Saturday, October 31, 2009

What Ancient Philosphy Type Are You

I am a lover of philosphy. This morning the 'School of Life' one of the Blogs on my list had this fun little quiz to play,'What Philosophy Type Are You'
You can play here

It says that I live by the philosophy Stoicism lead by guru Zeno Citium.

My results:

Your recommended philosophy-guru is ZENO OF CITIUM.

Key fact: He taught in a stoa, the Athenian supermarket, and hence founded the school of philosophy called Stoicism.

Must have: An interest in everyday life, for it is there that you learn life's big lessons.

Key promise: An ability to face anything, no matter how disastrous.

Key peril: To be "stoical" is to turn your back on passion.

Most likely to say: "If you have integrity, no-one can harm you."

Least likely to say: "Forget prudence! It won't help you anyway."

Video talking about Stoicism

I can see similarities in Stoicism and the Pop Art Movement, both thinking and commenting on the everyday. I wonder what the Zeno of Citium would have thought about Pop Art.

Pop Art Art Movement

With the term first appearing in Britain in the early 1950s, "Pop Art" refers to different artists' interest in the images of mass media, advertising, comics and consumer products. In many respects it was influenced by the consumer boom that followed the end of the Second World War, and greatly coincided with the youth and pop music phenomenon of the 50s and 60s. It played a large role in the fashionable "swinging London" image and became a major innovative art movement of the twentieth century.

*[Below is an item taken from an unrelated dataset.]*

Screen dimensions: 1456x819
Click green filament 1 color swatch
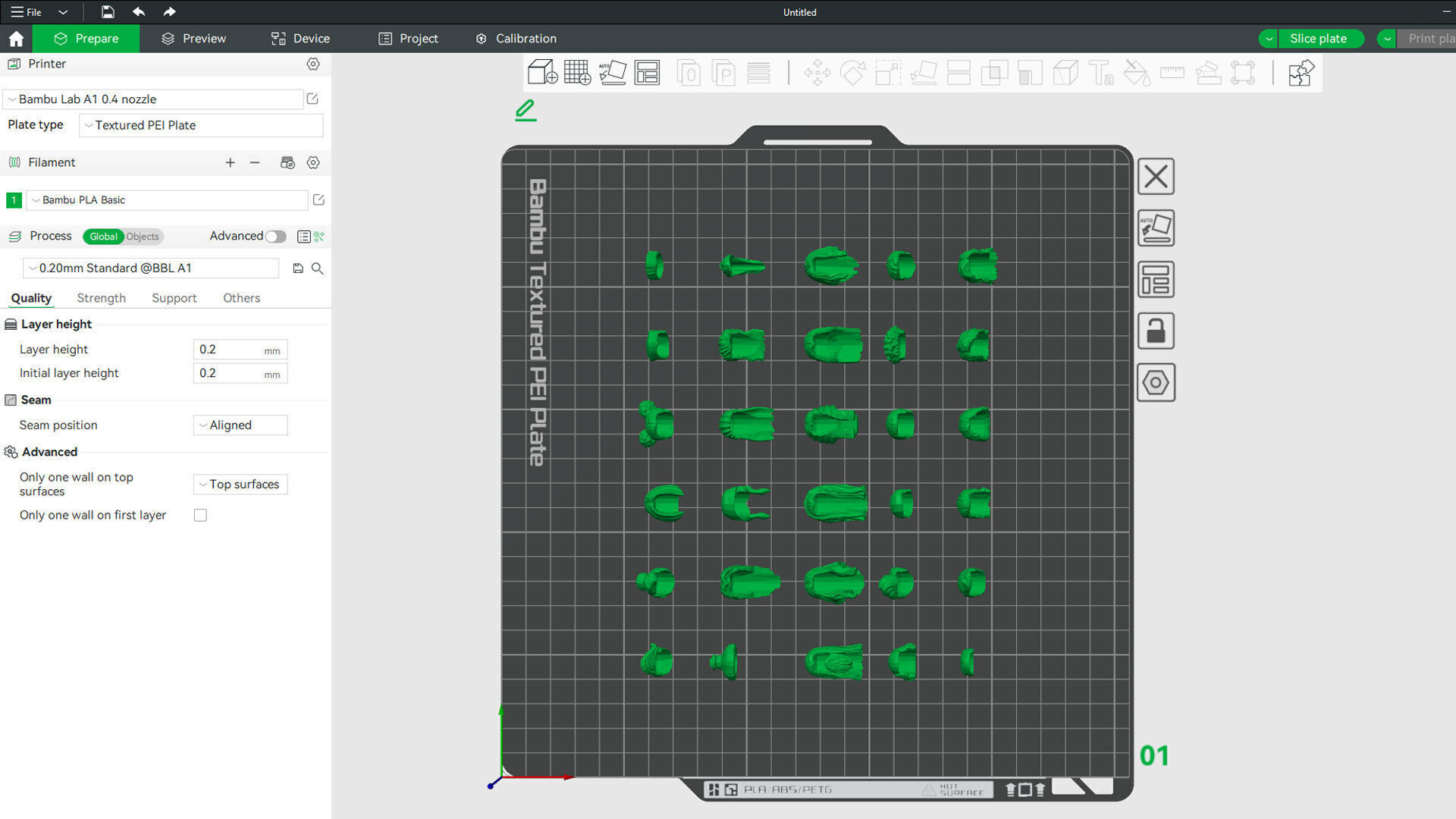[14, 200]
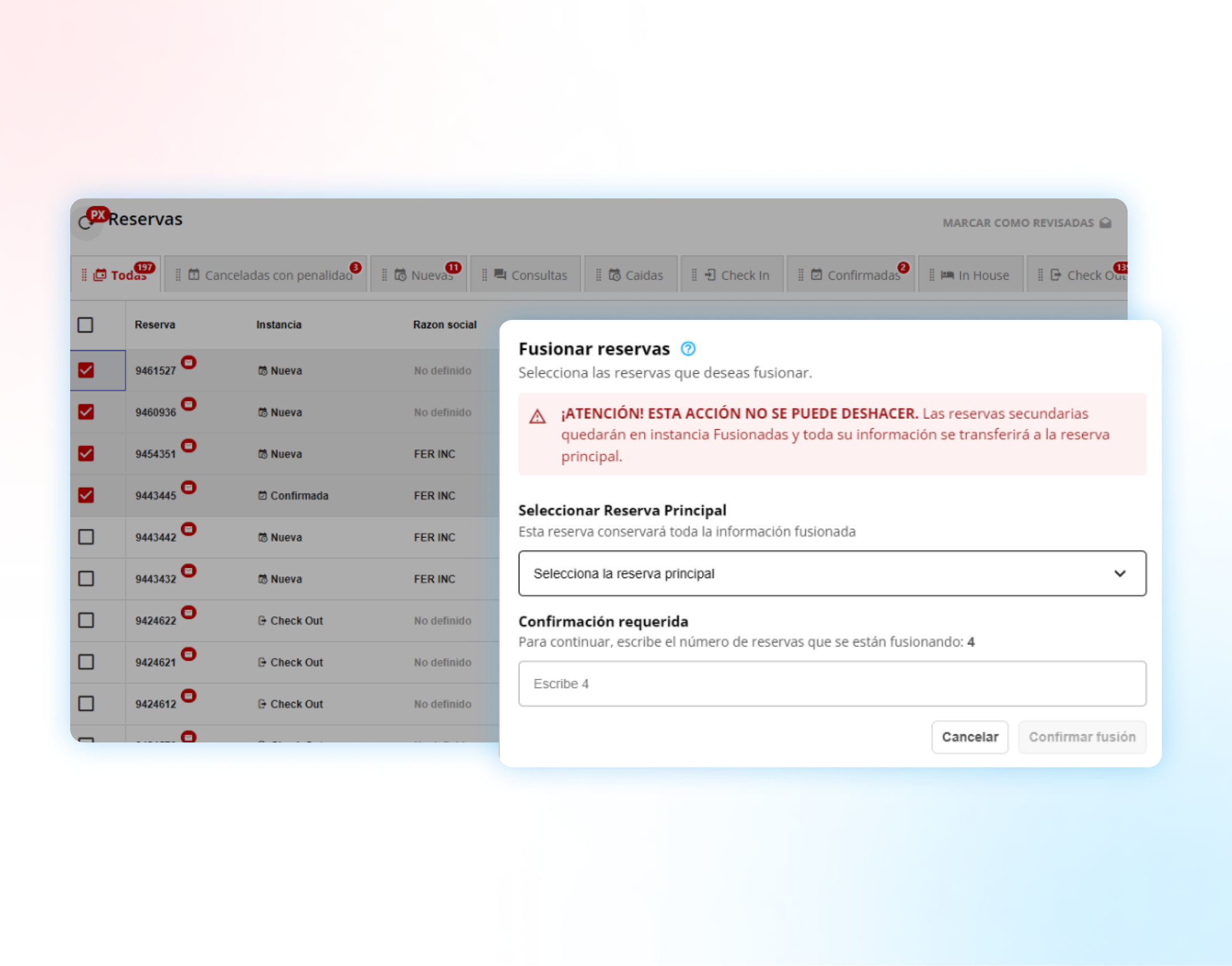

Acting as a reaction to abstract expressionism, Pop Art emphasised the kitschy elements of popular culture to downgrade the elitist art culture and the seriousness that surrounded it. It marked a return to sharp paintwork and representational art and glorified unappreciated objects and ordinary business. In doing so, it aimed to make art more meaningful for everyday people and came to target a broad audience. Although it gained many supporters for the way it was easy to comprehend, critics saw pop art as vulgar, sensational and without merit. Along with Minimalism, Pop Art is regarded to be the last modern art movement.

Pop Art made its way to the United States in the 1960s with the help of groundbreakers Jasper Johns and Robert Rauschenberg. Roy Lichtenstein became a household name for the way he used stencil-like dots, thick lines, bold colours, and thought bubbles to represent the comic book style and used the grand scale of billboards to display his work.